Sometimes when you make purchases of large amounts of estate material, or, in this case, a shop someone is looking to sell, you end up with some things that you really don't want to deal with. The best way to look at it might be to ask how you can make lemonade out of these lemons? Whether you plan on using your new storefront for selling clothing or not, you can still use eBay to do a little researching before you do anything else. I just checked for you now and found that there were almost 14,000 completed listings for "lot of women's clothes" JUST in the category Mixed Items & Lots. Most of these were listed by people who didn't put much thought into their listings at all. They used terrible pictures of unfolded clothing tossed into big cardboard boxes, and then slapped an outrageously high price on the lot. Guess what? Those didn't sell at all. The end result is, these people took the laziest way possible, listed what looks like junk, and will now probably be complaining that selling on eBay stinks. If you look a little bit closer though, there are some lessons to be learned.
What is it that is actually selling?
As I look, I see that general mixed lots of women's clothing really are not selling all that well. No big surprise because, like I said, the people selling them did a terrible job of presenting what they were offering. SO... since I started this post entirely clueless about older women's clothing, I decided to do a search on Google (use whatever search engine you prefer). What I typed in was "what are popular brands of clothing for mature women". A bit of clicking brought up a few names like Talbot's, Coldcreek, and Christopher Banks. When I slapped those names in front of "women's clothing", a lot more (and better) results came back.
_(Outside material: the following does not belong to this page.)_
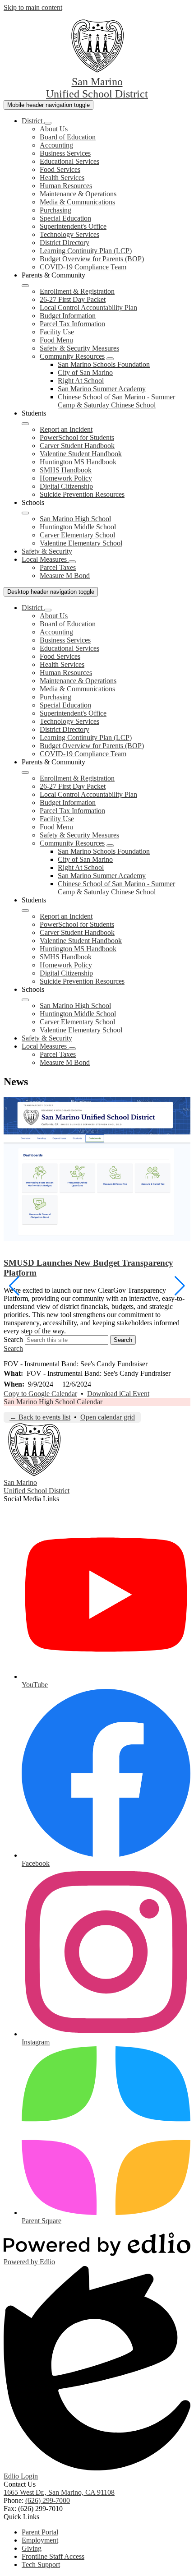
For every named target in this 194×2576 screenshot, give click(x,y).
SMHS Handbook (66, 470)
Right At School (81, 380)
Some individual pieces were selling for over $100 each.
So how should you sell this stuff on eBay?
If it was me, I'd continue the research on popular brands of clothing for more mature women, and compile a list. Then, do a bunch of searches on eBay for completed listings (listings that are over) like I did above. Make a note of what is actually selling and what is not grabbing anyone's attention. Next, take your list of winners, and start sorting what you have. Once you have them broken down to brand name, you might want to sort them by size. These will be the lots that you list on eBay. Of course, if you notice that certain individual pieces (like winter coats for example) are selling well individually, give them their own listing. You get 50 free listings per month, so why not give it a shot? I'm pretty sure that you'll do a lot better with this approach than those folks did who just took a picture of a big box.
I'd probably also take the other "non-name" stuff and make it into some large lots based on size. List them at a fairly low price to get some interest going. Use these listings to mention that you have other name brand listings up for auction as well. This can get more eyes on your "premium" lots. Make sense? If things don't sell, I'd probably run them again for another week or two and then think about either having a big "garage sale" at your new shop to get things cleared out, or if you just really want it gone, donate it to a local thrift store and get a receipt that you can use for tax purposes as a charitable donation.
Doing things this way can take a little longer, but the time is well spent. I think you can make some nice lemonade out of these lemons if you are willing to do a little bit of research and sorting. I hope you'll let us know how it ends up working out for you!